• _Problem set_:
(1) Answer these questions about the post on Stephen Joyce's young driver statistics:
(a) What percentage of New Zealand's population do young drivers make up, according to Stephen Joyce?
(b) How many 15-24 year-olds did the HLFS estimate at Dec 2009?
(c) What does Eric Crampton say is really needed for the comparison?
(2) Return the stretch of the post on Stephen Joyce's young driver statistics from "In NZ there" through "not as bad?", copied word for word.

• _Provided text_:
= = = = = = =
Friday, March 05, 2010

Why is Stephen Joyce using old data?

According to Stephen Joyce, on Wednesday, March 3, 2010;

Young drivers make up 14.5 percent of New Zealand's population and 16 percent of all licensed drivers, but in 2008 they were involved in around 37 percent of all serious injury crashes.

The latest annual road crash statistics to the end of January 2010 show that young drivers were involved in 32 percent of all injury crashes.

From the same release;

"Across the Tasman, for example, young Australians have a road fatality rate of 13 per 100,000 of population, while young New Zealanders have a fatality rate of 21 per 100,000 of population."

In NZ there were 47 15-24 year-old driver fatalities in the most recent year.

According to the HLFS estimated working age population at Dec 2009 there were 627,300 15-24 year-olds.

That means the fatality rate for young drivers was 13.3 per 100,000. The fatality rate for all 15-24 year-old drivers, passengers, pedestrians, cyclists and motorcyclists is 17.7 per 100,000.

If he is going to use annual statistics, why not the most recent? Because they are not as bad?


Eric Crampton said...

The comparison of youth accident rates on the two sides of the Tasman is utterly useless without a baseline comparison. The roads here are more dangerous than the ones there. What we really need is a ratio OF ratios: get the fatality rate ratio for say 40 year olds, then compare that ratio to the youth ratio.
= = = = = = =
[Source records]
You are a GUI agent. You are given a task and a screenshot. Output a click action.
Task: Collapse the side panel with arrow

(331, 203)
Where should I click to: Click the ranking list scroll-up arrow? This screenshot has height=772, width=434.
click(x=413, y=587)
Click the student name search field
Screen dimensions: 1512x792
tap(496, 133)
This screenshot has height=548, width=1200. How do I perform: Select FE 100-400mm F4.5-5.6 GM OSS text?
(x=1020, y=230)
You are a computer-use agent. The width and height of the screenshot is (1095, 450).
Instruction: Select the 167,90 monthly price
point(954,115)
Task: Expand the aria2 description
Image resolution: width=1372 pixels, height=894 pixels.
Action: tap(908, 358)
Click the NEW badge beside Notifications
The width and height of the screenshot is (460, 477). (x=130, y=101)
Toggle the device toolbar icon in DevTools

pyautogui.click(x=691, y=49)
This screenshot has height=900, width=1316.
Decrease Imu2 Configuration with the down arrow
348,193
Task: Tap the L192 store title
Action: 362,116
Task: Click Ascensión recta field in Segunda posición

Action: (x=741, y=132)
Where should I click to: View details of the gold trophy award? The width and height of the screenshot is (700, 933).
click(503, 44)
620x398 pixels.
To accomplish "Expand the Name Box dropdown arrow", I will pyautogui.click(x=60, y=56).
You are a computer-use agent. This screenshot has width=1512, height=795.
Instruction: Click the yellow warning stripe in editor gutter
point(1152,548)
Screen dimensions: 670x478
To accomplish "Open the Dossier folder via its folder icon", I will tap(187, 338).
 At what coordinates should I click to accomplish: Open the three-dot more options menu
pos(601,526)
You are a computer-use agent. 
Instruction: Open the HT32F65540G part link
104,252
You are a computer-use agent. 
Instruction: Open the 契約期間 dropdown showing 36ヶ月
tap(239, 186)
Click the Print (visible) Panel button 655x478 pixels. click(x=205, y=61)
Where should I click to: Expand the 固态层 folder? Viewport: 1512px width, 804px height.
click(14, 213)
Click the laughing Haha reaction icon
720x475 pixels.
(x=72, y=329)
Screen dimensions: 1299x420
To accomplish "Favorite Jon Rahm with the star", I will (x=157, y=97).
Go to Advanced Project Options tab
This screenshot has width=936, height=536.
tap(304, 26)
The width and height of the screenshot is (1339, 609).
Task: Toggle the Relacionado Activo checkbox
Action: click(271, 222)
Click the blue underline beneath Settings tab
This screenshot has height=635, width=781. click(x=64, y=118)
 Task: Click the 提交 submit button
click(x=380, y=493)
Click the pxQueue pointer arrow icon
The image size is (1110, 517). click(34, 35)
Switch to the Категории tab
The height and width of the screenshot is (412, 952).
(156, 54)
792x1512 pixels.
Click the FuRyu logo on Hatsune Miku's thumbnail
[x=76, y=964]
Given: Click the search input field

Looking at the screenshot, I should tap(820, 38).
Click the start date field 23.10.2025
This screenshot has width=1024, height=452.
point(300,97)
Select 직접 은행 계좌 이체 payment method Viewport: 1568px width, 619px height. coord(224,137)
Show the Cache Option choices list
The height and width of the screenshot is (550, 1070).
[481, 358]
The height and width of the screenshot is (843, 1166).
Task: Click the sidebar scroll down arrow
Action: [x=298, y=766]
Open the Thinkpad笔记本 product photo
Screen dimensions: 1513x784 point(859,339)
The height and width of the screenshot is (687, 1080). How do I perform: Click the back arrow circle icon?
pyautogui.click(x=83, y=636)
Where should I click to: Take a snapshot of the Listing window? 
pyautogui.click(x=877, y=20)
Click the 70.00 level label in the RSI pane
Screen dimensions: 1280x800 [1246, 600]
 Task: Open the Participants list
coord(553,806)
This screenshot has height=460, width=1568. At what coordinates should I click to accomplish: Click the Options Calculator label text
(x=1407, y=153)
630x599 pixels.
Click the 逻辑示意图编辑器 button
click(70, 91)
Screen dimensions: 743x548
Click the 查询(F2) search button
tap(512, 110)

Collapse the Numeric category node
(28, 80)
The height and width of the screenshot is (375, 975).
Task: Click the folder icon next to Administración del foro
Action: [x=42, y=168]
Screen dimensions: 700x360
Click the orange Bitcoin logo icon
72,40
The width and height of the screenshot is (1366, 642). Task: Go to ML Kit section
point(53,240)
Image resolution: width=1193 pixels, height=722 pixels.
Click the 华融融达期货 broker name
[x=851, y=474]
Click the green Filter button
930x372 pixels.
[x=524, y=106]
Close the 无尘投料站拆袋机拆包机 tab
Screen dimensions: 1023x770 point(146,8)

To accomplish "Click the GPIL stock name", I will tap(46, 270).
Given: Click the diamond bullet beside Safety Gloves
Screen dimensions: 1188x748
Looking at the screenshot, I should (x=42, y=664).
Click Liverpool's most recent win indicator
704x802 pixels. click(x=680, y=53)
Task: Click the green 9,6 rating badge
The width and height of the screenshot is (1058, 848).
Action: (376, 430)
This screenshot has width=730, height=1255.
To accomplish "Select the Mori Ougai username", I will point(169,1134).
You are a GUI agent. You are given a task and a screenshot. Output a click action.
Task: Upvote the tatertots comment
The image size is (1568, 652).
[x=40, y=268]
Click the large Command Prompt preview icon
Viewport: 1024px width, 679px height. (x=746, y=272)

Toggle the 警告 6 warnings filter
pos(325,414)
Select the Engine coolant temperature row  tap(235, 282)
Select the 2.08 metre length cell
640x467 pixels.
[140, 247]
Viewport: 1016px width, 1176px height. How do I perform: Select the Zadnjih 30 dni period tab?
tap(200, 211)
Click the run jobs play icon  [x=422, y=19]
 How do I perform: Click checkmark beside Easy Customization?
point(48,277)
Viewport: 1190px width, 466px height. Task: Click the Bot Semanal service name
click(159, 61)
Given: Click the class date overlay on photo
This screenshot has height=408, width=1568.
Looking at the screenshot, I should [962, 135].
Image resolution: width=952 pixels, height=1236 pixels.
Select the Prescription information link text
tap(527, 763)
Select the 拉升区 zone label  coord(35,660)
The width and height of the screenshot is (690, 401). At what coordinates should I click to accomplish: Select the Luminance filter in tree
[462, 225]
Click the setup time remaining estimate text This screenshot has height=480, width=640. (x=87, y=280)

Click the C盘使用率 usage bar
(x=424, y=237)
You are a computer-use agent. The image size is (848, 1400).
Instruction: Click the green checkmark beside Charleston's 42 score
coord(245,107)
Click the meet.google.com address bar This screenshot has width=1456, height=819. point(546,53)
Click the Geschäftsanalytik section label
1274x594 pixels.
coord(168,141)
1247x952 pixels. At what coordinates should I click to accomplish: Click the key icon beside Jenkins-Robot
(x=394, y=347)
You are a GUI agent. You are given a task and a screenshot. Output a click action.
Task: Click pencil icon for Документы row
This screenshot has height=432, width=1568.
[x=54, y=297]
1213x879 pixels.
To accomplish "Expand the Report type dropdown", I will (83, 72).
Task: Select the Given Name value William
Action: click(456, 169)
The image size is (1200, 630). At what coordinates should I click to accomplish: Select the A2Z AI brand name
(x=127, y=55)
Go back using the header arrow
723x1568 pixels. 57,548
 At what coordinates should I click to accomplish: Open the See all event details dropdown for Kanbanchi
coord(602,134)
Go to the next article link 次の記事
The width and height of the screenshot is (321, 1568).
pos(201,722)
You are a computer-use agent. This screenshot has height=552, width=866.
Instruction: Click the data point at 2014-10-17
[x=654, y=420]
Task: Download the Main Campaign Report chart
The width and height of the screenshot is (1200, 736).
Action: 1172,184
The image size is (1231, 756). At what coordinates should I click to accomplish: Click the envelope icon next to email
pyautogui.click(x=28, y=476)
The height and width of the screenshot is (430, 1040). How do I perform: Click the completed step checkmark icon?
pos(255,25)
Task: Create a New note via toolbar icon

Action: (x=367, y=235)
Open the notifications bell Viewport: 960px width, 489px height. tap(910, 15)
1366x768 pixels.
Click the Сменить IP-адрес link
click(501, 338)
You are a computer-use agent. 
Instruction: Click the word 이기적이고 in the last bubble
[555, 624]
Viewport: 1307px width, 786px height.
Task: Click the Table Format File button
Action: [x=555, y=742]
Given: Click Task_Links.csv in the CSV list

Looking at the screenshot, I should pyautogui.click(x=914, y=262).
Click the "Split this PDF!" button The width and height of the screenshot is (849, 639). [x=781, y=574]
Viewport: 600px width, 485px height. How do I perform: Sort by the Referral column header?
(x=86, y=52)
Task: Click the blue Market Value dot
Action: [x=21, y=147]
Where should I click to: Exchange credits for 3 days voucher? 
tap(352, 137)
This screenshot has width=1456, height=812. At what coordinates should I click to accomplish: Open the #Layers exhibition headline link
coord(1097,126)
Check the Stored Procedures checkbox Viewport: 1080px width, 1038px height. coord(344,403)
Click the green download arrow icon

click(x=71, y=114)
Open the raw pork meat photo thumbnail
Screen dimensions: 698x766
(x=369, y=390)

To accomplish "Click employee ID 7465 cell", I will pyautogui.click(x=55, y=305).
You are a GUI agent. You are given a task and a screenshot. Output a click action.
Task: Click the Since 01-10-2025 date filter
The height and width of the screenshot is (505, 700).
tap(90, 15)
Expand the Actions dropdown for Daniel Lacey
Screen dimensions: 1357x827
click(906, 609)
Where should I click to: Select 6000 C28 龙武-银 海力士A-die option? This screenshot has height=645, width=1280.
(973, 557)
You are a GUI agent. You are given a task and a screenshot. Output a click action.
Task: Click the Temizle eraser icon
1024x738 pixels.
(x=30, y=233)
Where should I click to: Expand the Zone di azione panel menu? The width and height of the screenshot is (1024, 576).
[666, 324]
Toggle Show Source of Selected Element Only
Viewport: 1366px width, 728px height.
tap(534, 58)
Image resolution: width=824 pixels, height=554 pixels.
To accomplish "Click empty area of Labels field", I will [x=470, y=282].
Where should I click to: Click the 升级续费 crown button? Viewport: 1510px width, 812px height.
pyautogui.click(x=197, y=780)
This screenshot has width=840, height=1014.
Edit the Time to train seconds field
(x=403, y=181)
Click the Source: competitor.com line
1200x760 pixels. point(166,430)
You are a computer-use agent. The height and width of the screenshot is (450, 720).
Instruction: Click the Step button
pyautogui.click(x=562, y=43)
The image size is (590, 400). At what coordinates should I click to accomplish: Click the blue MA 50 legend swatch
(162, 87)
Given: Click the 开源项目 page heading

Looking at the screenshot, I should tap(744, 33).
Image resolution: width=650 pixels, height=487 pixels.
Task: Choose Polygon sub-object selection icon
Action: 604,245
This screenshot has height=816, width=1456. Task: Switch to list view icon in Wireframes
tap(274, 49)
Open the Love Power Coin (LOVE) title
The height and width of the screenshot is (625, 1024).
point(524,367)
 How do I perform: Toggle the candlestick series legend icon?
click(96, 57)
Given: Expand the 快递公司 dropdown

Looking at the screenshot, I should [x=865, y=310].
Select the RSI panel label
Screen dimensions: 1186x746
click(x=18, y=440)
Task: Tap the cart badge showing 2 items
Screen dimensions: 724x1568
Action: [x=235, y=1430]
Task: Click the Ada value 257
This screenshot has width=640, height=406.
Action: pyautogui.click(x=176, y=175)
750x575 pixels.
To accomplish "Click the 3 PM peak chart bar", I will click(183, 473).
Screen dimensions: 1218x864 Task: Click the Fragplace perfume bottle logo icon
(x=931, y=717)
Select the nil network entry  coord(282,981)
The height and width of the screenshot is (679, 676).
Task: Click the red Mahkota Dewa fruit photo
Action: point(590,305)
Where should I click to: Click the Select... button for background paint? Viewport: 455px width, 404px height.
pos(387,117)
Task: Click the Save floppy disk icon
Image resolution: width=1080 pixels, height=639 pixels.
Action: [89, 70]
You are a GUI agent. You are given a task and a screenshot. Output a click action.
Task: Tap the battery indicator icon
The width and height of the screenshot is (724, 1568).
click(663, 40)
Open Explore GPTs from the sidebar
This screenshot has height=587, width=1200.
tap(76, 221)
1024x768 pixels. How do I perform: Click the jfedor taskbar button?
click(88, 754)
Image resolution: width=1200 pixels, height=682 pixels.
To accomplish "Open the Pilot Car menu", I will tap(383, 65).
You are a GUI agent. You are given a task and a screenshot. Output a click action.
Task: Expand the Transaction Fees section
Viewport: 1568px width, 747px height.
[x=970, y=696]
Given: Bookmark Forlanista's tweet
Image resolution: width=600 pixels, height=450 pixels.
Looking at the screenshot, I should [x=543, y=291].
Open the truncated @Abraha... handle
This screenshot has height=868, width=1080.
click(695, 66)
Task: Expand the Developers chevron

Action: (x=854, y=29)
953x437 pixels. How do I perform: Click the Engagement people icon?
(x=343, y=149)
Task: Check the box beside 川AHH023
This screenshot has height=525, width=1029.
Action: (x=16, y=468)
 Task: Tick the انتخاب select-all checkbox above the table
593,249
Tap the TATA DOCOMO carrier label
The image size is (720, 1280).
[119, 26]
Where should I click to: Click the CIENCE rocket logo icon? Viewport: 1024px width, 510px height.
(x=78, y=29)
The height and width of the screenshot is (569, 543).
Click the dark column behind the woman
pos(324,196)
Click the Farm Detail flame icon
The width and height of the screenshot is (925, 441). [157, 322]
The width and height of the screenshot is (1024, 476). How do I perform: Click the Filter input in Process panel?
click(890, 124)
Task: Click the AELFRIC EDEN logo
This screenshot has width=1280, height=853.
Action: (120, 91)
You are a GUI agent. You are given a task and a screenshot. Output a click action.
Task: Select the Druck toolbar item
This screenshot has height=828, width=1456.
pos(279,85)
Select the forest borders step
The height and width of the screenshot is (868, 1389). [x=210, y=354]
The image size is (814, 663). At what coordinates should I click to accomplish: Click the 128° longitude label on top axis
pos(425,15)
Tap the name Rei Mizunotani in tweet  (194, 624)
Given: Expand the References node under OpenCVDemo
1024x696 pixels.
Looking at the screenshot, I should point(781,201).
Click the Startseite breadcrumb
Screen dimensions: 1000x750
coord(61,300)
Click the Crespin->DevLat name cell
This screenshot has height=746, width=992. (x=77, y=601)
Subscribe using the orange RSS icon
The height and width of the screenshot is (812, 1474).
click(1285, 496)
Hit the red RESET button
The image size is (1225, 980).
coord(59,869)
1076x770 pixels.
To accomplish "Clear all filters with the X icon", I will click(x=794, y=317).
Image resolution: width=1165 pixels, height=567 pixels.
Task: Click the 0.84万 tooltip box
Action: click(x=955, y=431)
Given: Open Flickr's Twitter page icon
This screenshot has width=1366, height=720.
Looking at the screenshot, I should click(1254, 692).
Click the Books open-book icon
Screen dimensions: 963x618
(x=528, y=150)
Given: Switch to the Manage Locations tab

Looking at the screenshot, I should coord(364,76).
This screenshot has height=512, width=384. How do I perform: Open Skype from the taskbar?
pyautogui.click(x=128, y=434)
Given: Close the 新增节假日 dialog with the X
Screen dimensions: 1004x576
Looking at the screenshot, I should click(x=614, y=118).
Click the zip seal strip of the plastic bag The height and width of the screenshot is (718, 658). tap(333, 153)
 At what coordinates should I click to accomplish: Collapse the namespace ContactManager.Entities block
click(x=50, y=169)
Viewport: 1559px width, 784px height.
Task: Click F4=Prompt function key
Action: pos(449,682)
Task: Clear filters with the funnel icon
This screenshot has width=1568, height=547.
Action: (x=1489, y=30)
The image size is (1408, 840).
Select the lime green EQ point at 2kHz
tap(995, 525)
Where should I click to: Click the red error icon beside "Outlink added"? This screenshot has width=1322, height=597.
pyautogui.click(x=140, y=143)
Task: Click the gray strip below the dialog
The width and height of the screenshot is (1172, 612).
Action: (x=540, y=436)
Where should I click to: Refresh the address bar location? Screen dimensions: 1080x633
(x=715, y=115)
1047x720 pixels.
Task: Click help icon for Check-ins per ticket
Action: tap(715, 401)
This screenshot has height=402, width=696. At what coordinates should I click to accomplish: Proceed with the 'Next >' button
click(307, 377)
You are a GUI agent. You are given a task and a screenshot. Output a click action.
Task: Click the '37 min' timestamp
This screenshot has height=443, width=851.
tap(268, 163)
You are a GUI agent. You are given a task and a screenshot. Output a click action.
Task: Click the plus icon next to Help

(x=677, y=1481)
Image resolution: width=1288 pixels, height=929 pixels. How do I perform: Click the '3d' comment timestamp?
= = = = = = =
• _Solved tasks_:
(1)
(a) 14.5 percent
(b) 627,300
(c) A ratio of ratios

(2)
In NZ there were 47 15-24 year-old driver fatalities in the most recent year.

According to the HLFS estimated working age population at Dec 2009 there were 627,300 15-24 year-olds.

That means the fatality rate for young drivers was 13.3 per 100,000. The fatality rate for all 15-24 year-old drivers, passengers, pedestrians, cyclists and motorcyclists is 17.7 per 100,000.

If he is going to use annual statistics, why not the most recent? Because they are not as bad?